Accolades for the Show


On Cher

  • The San Francisco Examiner calls her “a class act.”
  • Slots Today calls her the Queen of the Strip.
  • KTNV.com calls her the diva of all divas.
  • Canadian Press says “Cher has always been worth watching.”
  • Ann Powers of the LA Times said “the Colosseum environment is suited to extravagant immortals…and the ultimate Colo dweller arrived, Cher.” She called Cher “the icon of pop reinvention…beloved by freaks and squares, gay liberationists and straight soccer moms, NetFlix-renting couch potatoes (that would be me) and rump-shaking disco denizens” and says Cher’s incarnations are “sexy unpretentiousness straight out of the Mae West handbook.”
  • After all of his critical remarks, Richard Abowitz in the LA Times still calls Cher “the new Queen of Vegas.” He says Cher is now “critic proof” and that “like Mick Jagger or Frank Sinatra, Cher, 62, presents to her audience an ideal fantasy of aging.”
  • Joe Brown, likewise in the Las Vegas Sun, was blunt about the flaws but agrees that “unlike almost any other artist, Cher is immune to reviews…and face it, whatever anyone says, you’re going anyway and all your friends are going and are begging you to score them tickets…Whatever she had, Cher’s still got it.” He continues that “She’s curvier and it looks good on her. Just try to look away from that face like a Modigliani sphinx. You may not even notice the platoon of dancers and projection screens.”

━━━

- SET PROBLEM 1 -
Answer these questions from the accolades for the show:
(a) What title does Slots Today give Cher?
(b) According to Richard Abowitz, how old is Cher?
(c) In which newspaper did Joe Brown's remarks appear?
- SET PROBLEM 2 -
Translate this sentence from the accolades for the show into Spanish: "Canadian Press says “Cher has always been worth watching.”"

- DATASET SECTION -
━━━

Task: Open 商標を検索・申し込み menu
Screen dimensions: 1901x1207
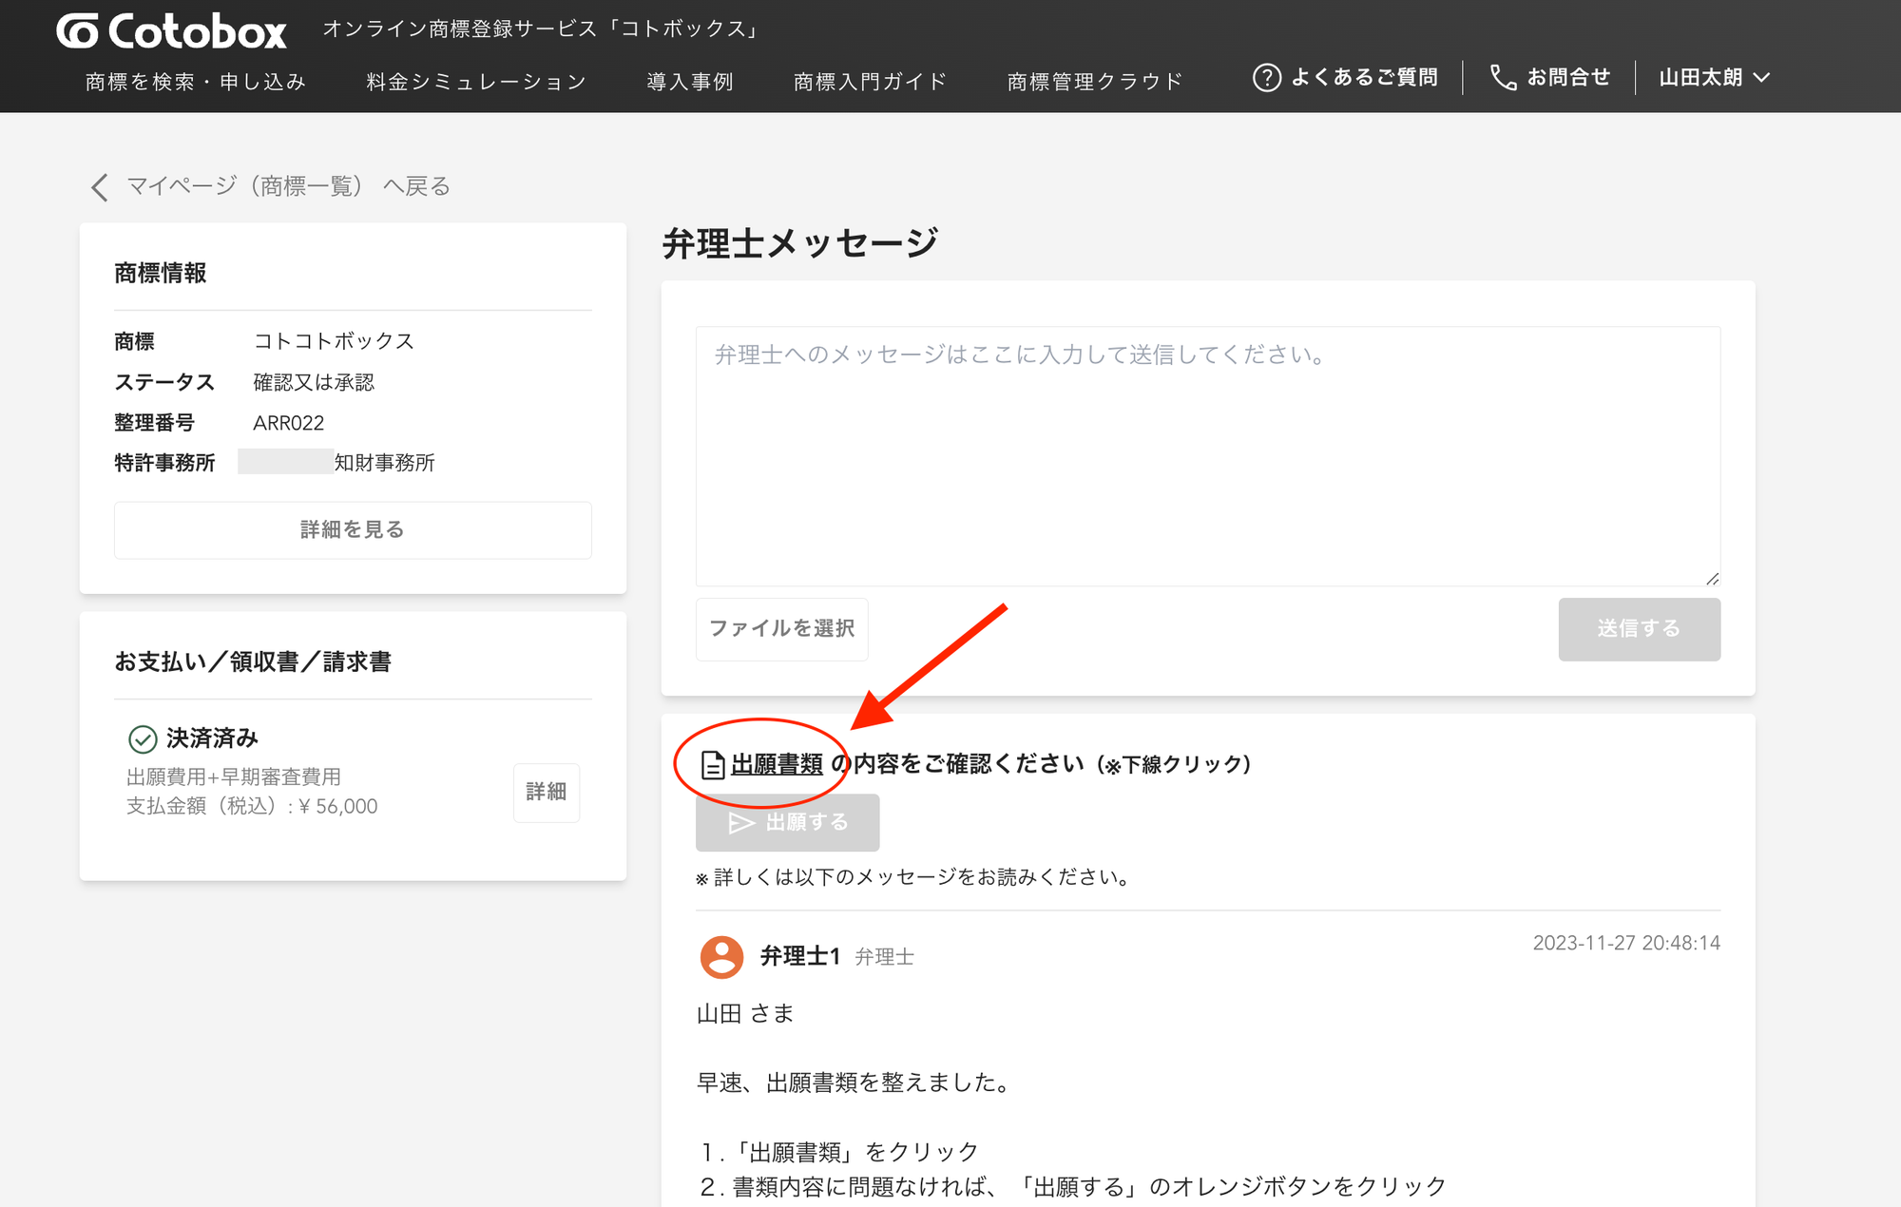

━━━

- CORRECT RESPONSE 1 -
(a) The Queen of the Strip
(b) 62
(c) The Las Vegas Sun

- CORRECT RESPONSE 2 -
Canadian Press dice: «Siempre ha valido la pena ver a Cher».